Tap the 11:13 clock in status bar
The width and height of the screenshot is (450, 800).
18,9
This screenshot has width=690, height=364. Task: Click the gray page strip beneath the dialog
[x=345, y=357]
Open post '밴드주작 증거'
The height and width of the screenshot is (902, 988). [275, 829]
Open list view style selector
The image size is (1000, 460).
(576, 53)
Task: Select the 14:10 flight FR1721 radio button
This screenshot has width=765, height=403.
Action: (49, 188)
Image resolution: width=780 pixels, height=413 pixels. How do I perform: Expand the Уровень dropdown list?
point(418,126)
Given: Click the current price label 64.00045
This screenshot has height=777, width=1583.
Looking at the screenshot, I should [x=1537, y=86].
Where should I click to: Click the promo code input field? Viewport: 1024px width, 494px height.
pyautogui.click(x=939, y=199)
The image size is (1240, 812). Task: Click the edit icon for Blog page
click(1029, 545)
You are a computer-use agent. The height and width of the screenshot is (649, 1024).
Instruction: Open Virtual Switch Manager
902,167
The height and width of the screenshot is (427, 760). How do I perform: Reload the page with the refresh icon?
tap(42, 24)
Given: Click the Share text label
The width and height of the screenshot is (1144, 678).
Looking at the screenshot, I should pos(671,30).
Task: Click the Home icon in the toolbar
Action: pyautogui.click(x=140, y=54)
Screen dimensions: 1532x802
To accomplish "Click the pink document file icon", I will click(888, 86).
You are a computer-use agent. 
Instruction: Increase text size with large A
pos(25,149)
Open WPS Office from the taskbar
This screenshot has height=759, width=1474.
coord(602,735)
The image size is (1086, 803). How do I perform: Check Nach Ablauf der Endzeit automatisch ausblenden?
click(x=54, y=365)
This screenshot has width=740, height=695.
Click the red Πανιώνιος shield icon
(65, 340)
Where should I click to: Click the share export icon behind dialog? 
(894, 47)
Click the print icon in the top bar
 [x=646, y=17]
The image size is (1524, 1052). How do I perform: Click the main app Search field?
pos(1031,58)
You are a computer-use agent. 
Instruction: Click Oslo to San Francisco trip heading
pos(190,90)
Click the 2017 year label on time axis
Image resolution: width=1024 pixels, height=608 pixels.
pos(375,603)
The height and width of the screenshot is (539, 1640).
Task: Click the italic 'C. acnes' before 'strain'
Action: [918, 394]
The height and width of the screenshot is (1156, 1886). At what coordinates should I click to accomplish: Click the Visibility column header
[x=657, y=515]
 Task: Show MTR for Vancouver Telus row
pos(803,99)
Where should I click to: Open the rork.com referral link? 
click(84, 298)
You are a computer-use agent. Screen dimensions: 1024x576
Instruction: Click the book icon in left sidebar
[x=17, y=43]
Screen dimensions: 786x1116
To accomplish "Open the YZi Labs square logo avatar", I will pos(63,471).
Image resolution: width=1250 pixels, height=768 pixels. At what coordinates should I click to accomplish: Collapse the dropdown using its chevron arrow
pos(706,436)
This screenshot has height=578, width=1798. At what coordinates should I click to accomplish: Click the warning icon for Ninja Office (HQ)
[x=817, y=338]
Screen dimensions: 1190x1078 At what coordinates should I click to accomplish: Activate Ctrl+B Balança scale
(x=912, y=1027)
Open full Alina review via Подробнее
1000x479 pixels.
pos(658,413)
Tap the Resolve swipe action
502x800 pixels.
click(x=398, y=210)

**PROBLEM STATEMENT**
Output only an exact transcription of the lines above from the one with "This screenshot has width=765, height=403." up to and including the one with "Given: Click the current price label 64.00045".

**PROBLEM SOLUTION**
This screenshot has width=765, height=403.
Action: (49, 188)
Image resolution: width=780 pixels, height=413 pixels. How do I perform: Expand the Уровень dropdown list?
point(418,126)
Given: Click the current price label 64.00045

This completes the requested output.